The Future of Echocardiography

In a recent comprehensive review on the future of echocardiography, Marvick points out that quantification and 3D echocardiography (3D echo) will be of great importance in clinical decision-making in the next few years. Automation and quantification are likely to attenuate skill dependence in future years and echocardiography will finally overcome its label of an ‘old technology’.54

3D echo has been shown to be associated with a marked decrease in inter-observer variability compared with 2D even in the assessment of rather complicated structures like the right ventricle.55 We presented normal values and reproducibility of strain parameters derived from 3D speckle tracking of the left ventricle at the Annual Meeting of the ESC in Sweden.56 Left ventricular torsion is the wringing motion of the left ventricle around its long axis and is related to fibre orientation in the sub-epicardial and sub-endocardial wall.57 To be clinically useful it should be quantified as a circumferential–longitudinal shear angle. Therefore, torsion is related to the deformation process within the myocardial wall and may be considered as a marker for cardiac disease. Speckle tracking has been shown to be a technique for quantification of left ventricular torsion and good correlation with cardiovascular magnetic resonance (CMR) studies has been demonstrated.8,58 Three-dimensional speckle tracking is a promising tool to overcome the lack of a reference coordinate system in two-dimensional scanning. The expanding role of left ventricular torsion in the analysis of myocardial dysfunction is nicely described in a review by Rüssel et al.59 However, whether this analysis can add to the diagnostic accuracy of a stress test has not clearly been documented so far.
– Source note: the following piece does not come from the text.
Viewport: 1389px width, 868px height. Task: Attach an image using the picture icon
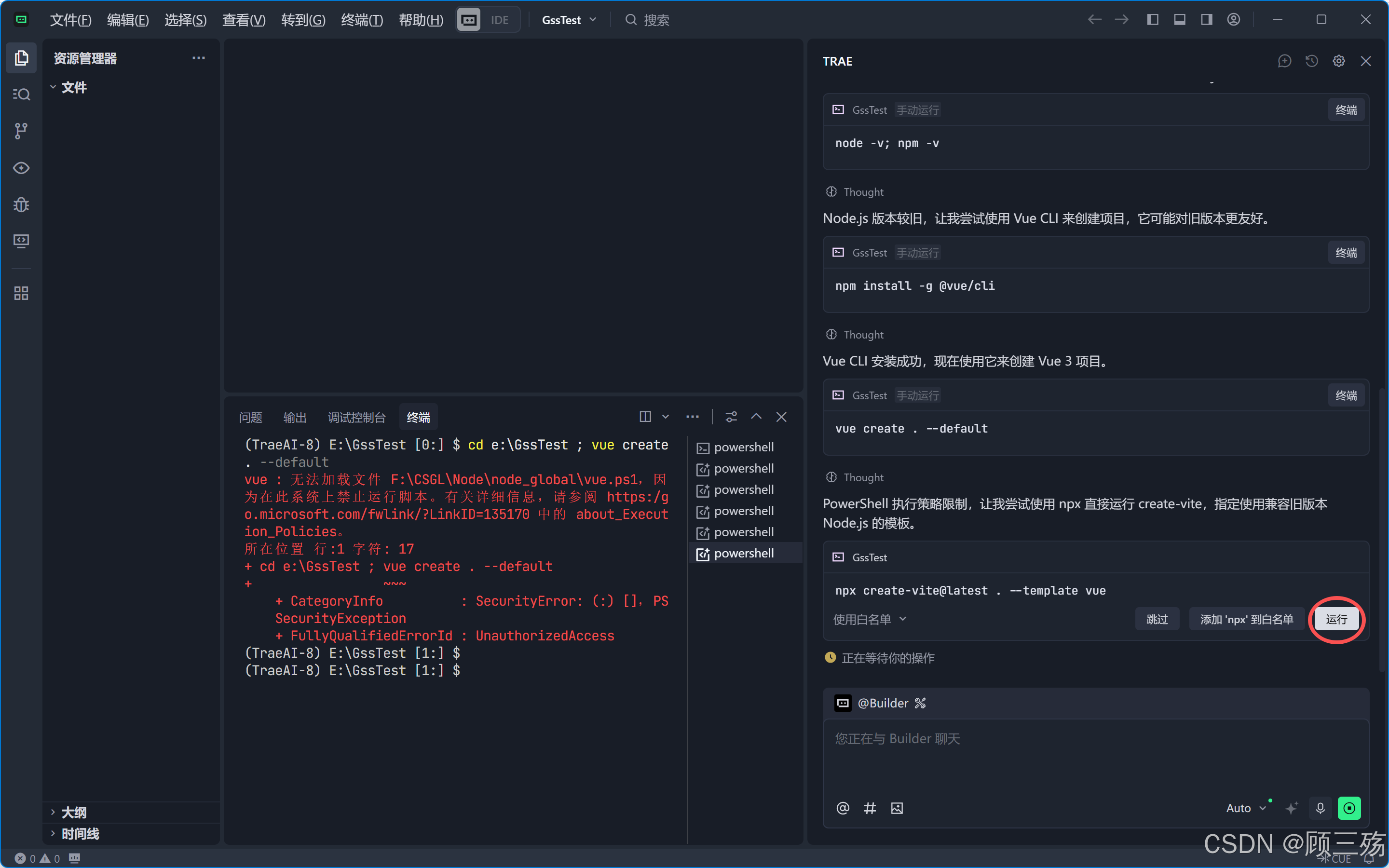(897, 808)
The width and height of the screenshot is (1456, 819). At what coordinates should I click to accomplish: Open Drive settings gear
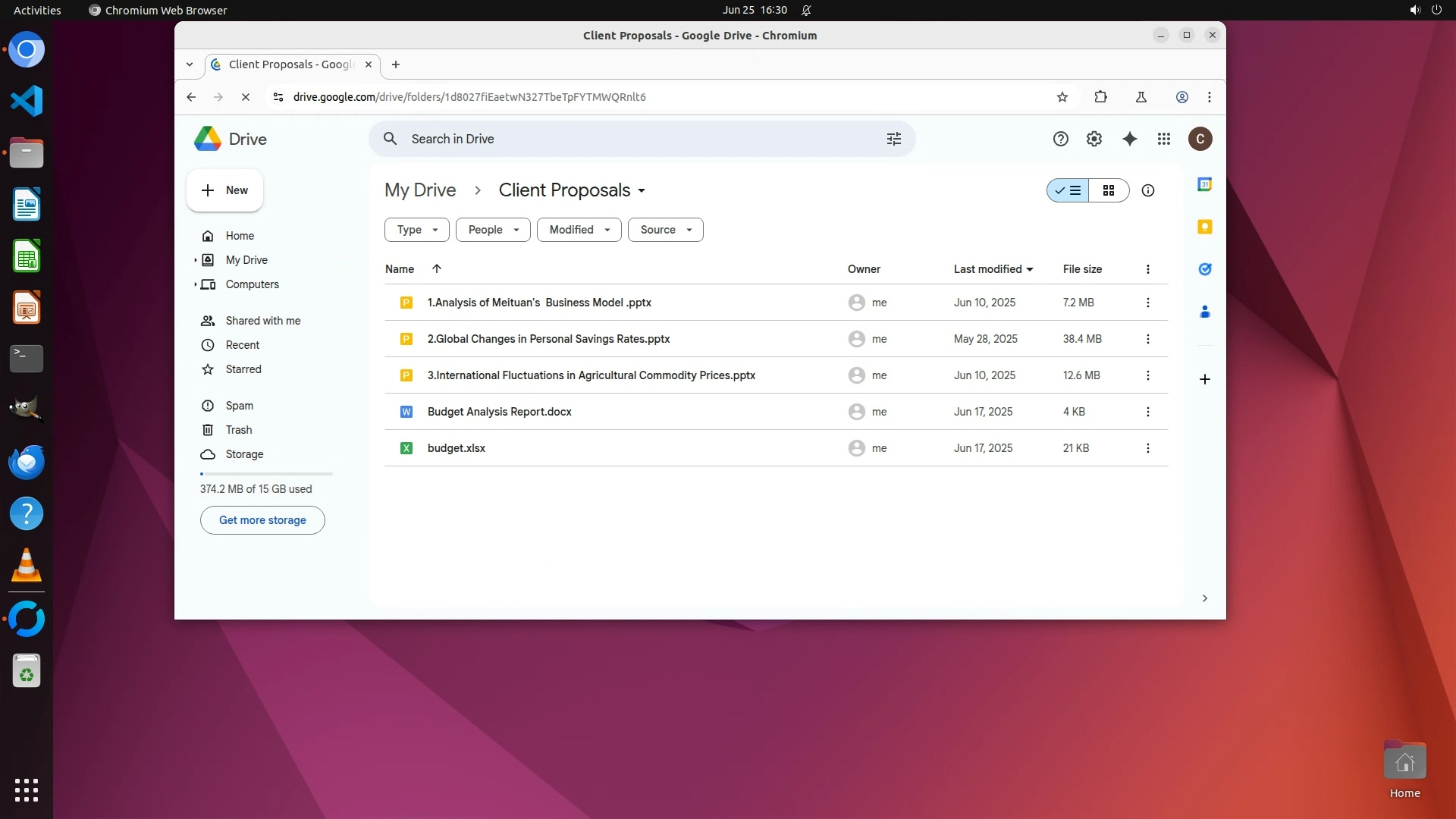click(x=1094, y=139)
In summary, given the major social and economic importance of CAD for our societies, quick and effective evaluation and management of stable and unstable patients is essential. Testing for myocardial ischaemia using speckle tracking has the potential to become an excellent tool to guide interventional cardiologists as to whether treatment of a coronary stenosis will have an impact on the symptoms and prognosis of patients.

Three-dimensional speckle tracking is likely to emerge as an even more important non-invasive technology in the future. Advantages are that it is widely available (compared with CMR scanners) and does not use ionising radiation (compared with computed tomography [CT] or PET).